Start

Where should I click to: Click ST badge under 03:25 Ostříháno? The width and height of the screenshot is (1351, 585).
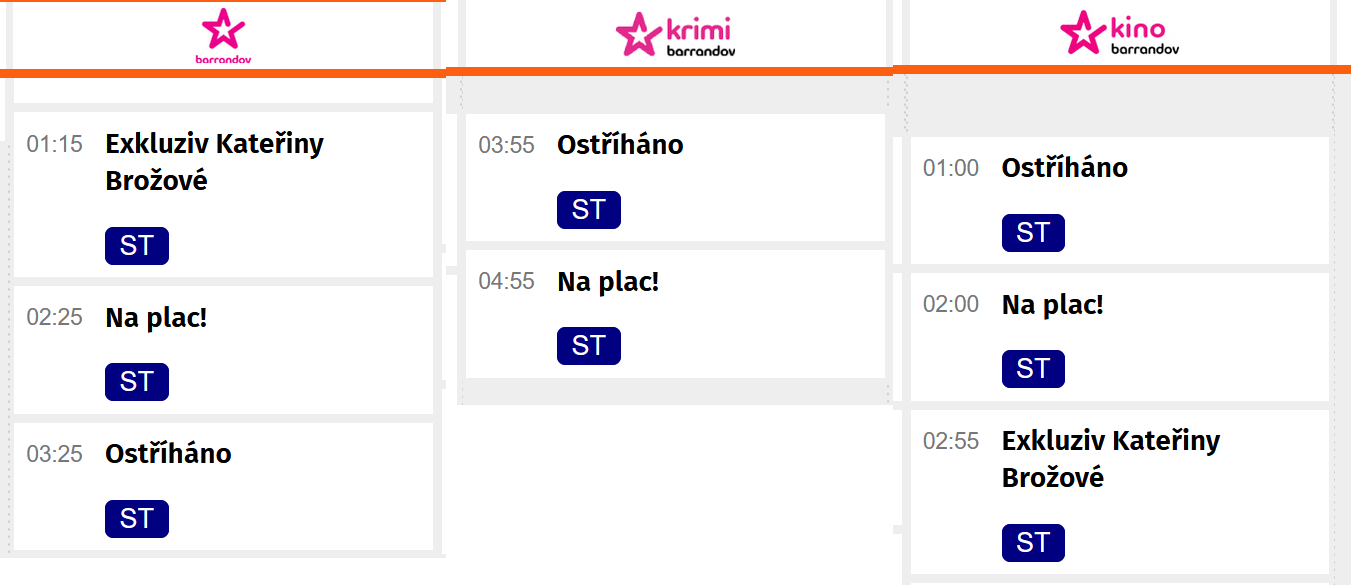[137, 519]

End
Start

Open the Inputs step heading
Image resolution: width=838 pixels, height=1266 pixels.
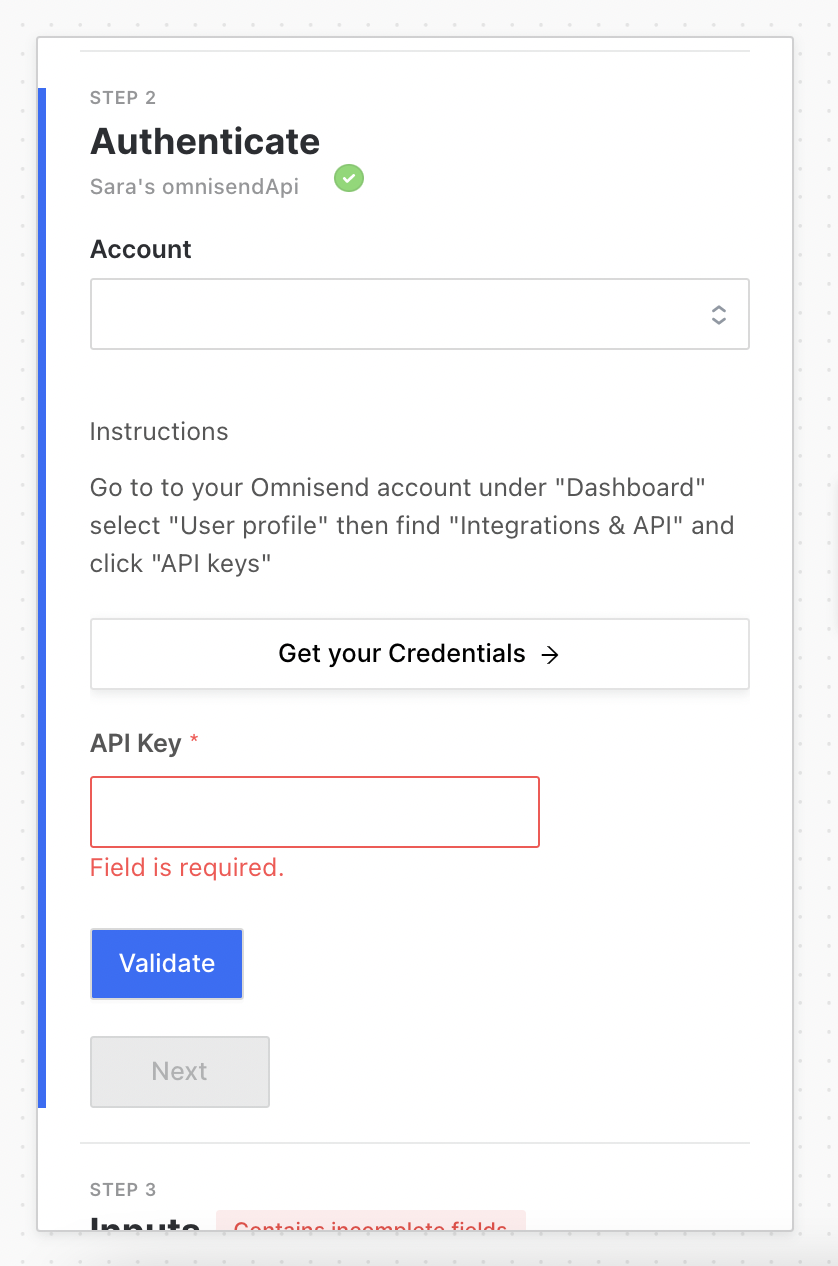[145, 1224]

End

_Objective_
Can you repeat the listing from the line with "Open the Inputs step heading" down to the line with "[145, 1224]", swapping "Image resolution" for "Screenshot size" and keeping everything else the same? Leave the pictures out.

_Exercise result_
Open the Inputs step heading
Screenshot size: width=838 pixels, height=1266 pixels.
[145, 1224]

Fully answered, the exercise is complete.